(Pixel coordinate grounding data)
Content starts
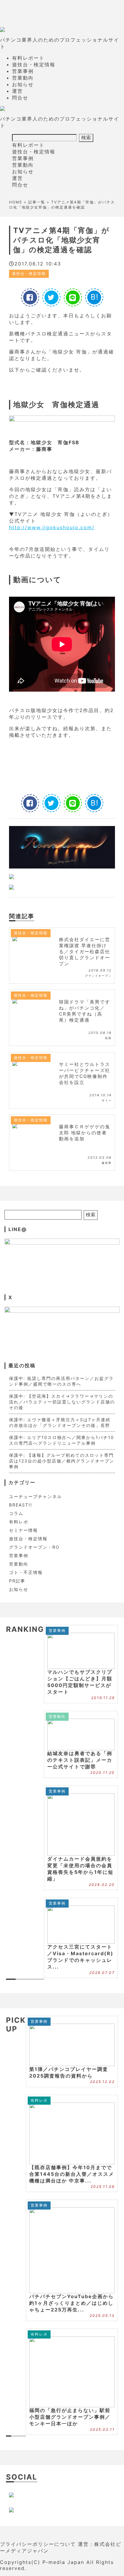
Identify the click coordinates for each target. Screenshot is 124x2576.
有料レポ (18, 1521)
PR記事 (17, 1580)
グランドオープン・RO (34, 1547)
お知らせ (23, 84)
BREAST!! (20, 1504)
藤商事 (107, 1162)
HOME (15, 202)
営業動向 (23, 78)
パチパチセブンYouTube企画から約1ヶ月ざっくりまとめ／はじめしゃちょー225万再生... (71, 2303)
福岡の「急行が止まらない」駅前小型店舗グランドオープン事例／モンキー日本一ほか (69, 2417)
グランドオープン (98, 975)
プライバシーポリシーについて (38, 2544)
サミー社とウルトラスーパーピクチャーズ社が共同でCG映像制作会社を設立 (84, 1073)
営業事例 (23, 71)
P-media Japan (63, 2562)
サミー (107, 1100)
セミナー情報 (23, 1530)
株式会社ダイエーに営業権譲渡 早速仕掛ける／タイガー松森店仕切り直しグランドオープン (84, 951)
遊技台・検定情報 (33, 64)
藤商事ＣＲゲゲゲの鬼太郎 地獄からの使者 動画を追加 (85, 1133)
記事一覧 (36, 202)
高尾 (108, 1038)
Content ends
DIRECTIONS ::
Set down exactly the lines that begin with the one containing "営業事例 (23, 71)" and end with the last line above, and no others.

TASK RESULT ::
営業事例 (23, 71)
P-media Japan (63, 2562)
サミー (107, 1100)
セミナー情報 (23, 1530)
株式会社ダイエーに営業権譲渡 早速仕掛ける／タイガー松森店仕切り直しグランドオープン (84, 951)
遊技台・検定情報 (33, 64)
藤商事ＣＲゲゲゲの鬼太郎 地獄からの使者 動画を追加 (85, 1133)
記事一覧 (36, 202)
高尾 (108, 1038)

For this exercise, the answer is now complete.